Inutile de revenir sur les causes de ce phénomène ni sur les responsabilités de chacune des parties concernées dans sa propagation. Et il ne suffit pas de le dénoncer en l'absence d'une véritable coordination entre les composantes de la famille de l'éducation, ministère et syndicats en premier, ou encore appeler à la promulgation d'une loi criminalisant les agressions contre les enseignants, mais il faut plutôt penser à de nouveaux dispositifs partenariaux. La lutte contre ce phénomène nécessite une politique d'ensemble pour favoriser les meilleures conditions possibles à une communauté éducative solidaire et sereine, avec des programmes d'actions ciblés et des activités personnalisées, notamment dans les établissements les plus exposés au phénomène de la violence.
Selon des chercheurs scientifiques et pédagogues, « un climat scolaire serein est une condition essentielle pour assurer de bonnes conditions de travail, le bien-être et l'épanouissement des élèves.

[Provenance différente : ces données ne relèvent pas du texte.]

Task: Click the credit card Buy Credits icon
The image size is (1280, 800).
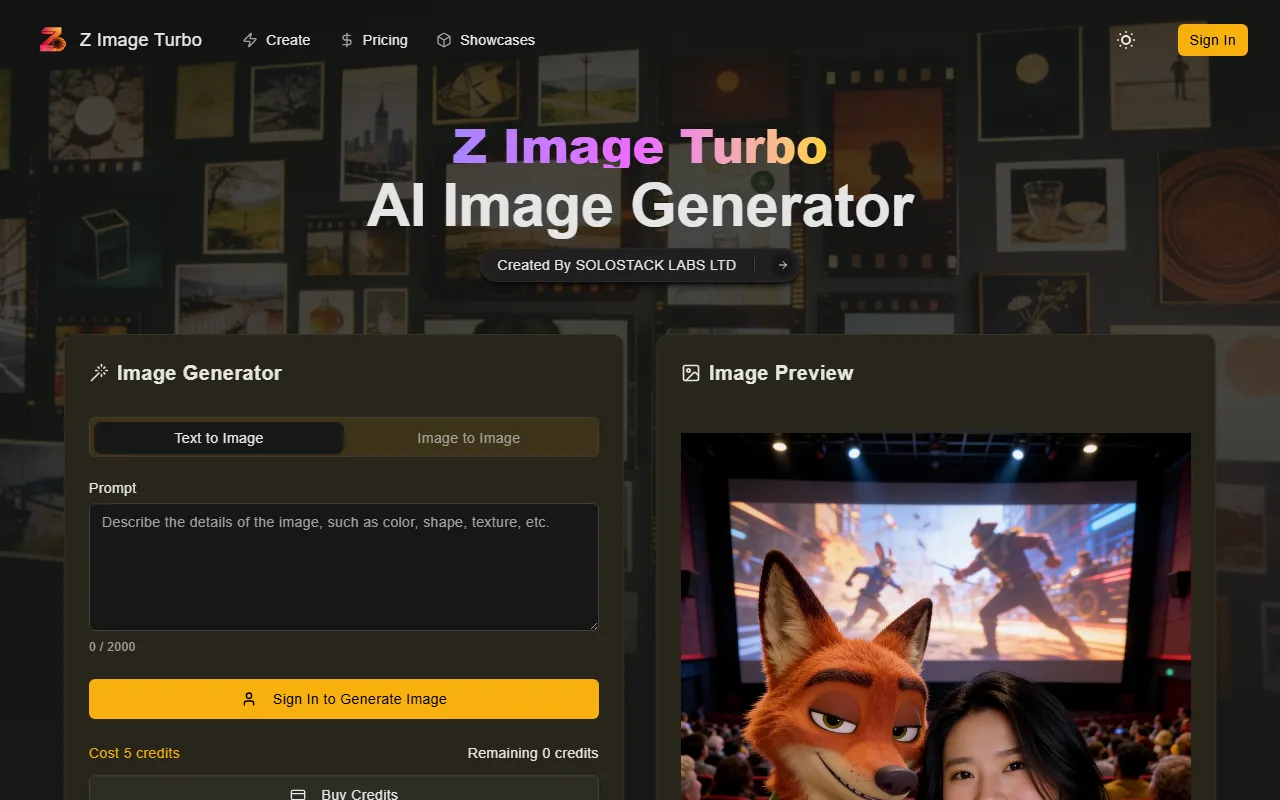Action: [x=298, y=794]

En plus de l'action sécuritaire, le traitement des violences en milieu scolaire exige une approche sur le long terme ». Mais avec des emplois du temps qui ne laissent pas de place aux activités ludiques, en plus de l'absence d'espaces pour la pratique de ces activités, sportives notamment, et les cours particuliers qui occupent les élèves même pendant les vacances, il devient très difficile de pouvoir sauver l'école de ce mal qui la ronge.